Everest Review: Visually Arresting, Falls Flat on the Thrills

Everest Review: Visually Arresting, Falls Flat on the Thrills

Movie: Everest

Director: Baltasar Kormakur

Cast: Jake Gyllenhaal, Jason Clarke, Josh Brolin, Robin Wright, Keira Knightley, Sam Worthington and Emily Watson

Why they’d need a cast that boasts of names like Jake Gyllenhaal, Jason Clarke, Josh Brolin, Robin Wright, Keira Knightley, Sam Worthington and Emily Watson, to pull off a two hour stunt that requires little acting and a script that reeks of abject laziness, is beyond anyone’s wildest imaginations. But Everest's director Baltasar Kormakur and writers William Nicholson and Simon Beaufoy manage to do just that and worse.

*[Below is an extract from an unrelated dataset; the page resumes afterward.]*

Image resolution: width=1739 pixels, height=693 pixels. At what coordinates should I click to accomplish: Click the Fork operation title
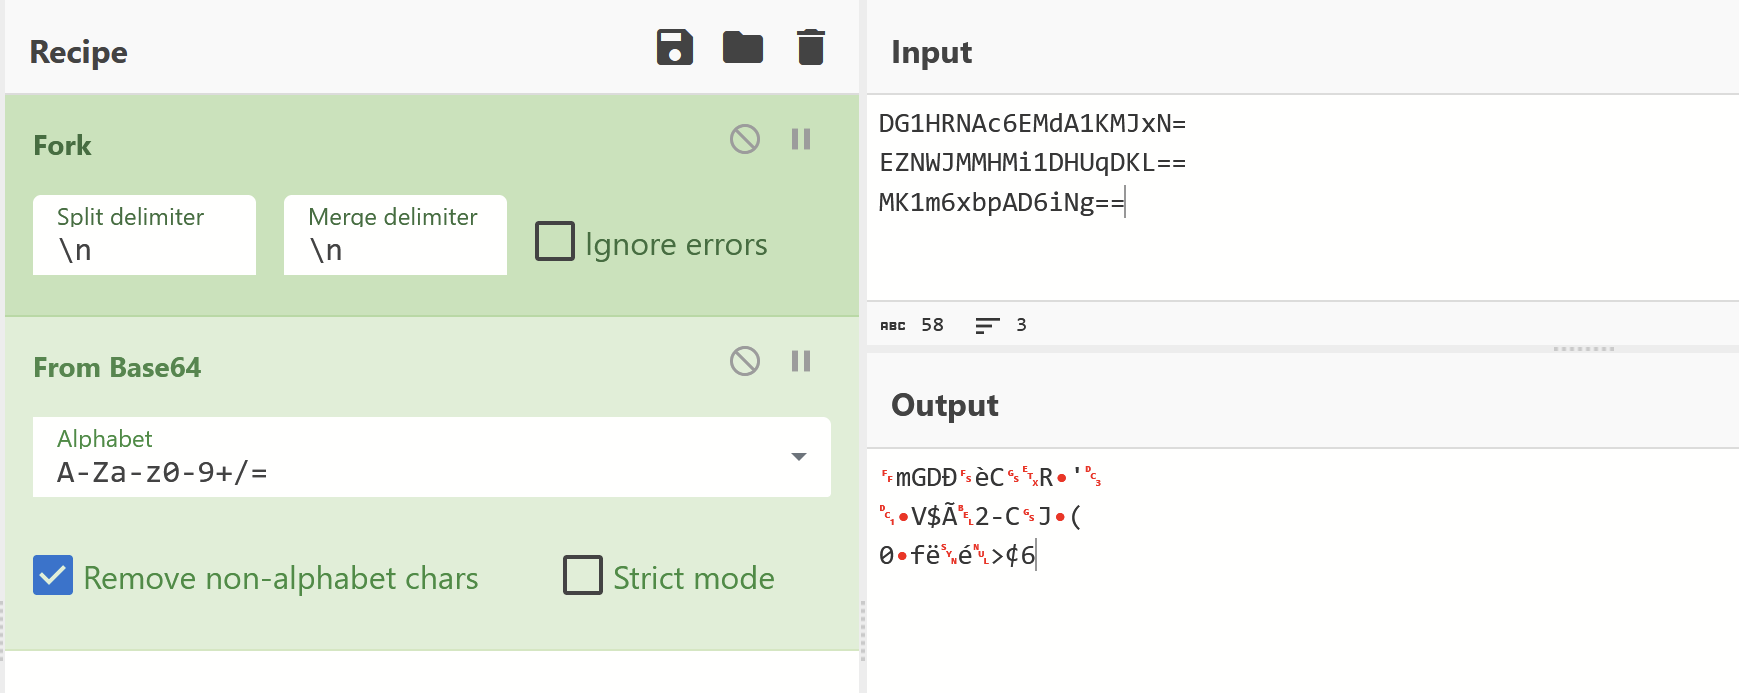[62, 145]
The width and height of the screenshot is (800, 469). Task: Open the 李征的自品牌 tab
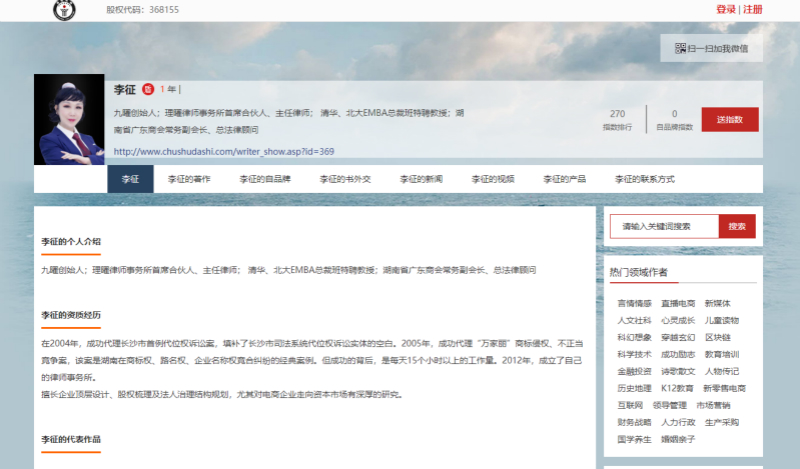pos(264,179)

Based on the real life tragedy that befell multiple expeditions to the top of Mount Everest in 1996 resulting in many fatalities, Everest takes its cue from Jon Krakauer’s best selling book Into Thin Air, which chronicles the fateful events of the expedition. However, too many characters and too little context give the tragedy little scale and even less emotion.

Almost all the characters are stripped of any real depth or pathos, making all of them look like factory produced identical man-dolls with scraggly beards and impressive built. After a point, once they’re suited up for the long climb, there’s little you can do to tell one person apart from the other.

There’s plenty to see, of course. From the rickety bus ride through Nepal, while the score of DDLJ plays indistinctly in the background, to the deep, green valleys, to the wide panoramic shots of the snowy mountain ranges to the dizzying heights of the summits to the vertigo inducing depths of the ravines - cinematographer Salvatore Totino makes not a single mistake.

While the movie does a great job of throwing up terrifyingly beautiful shots of the mountains, there’s little the director does to capture the existential terror of fighting against the elements. Man versus mountain. Fear versus courage. Pride versus true heroism. Everest does little to give wings to these themes. And the less we speak of the women characters in the movie, the better. Apart from looking worried and sobbing from the other end of a telephone, they have little to do. But Knightley, Wright and Watson make the best of these skeletal characters anyway.

Don’t go to the film hoping for edge of the seat excitement, watch it for the pretty scenery if you absolutely must.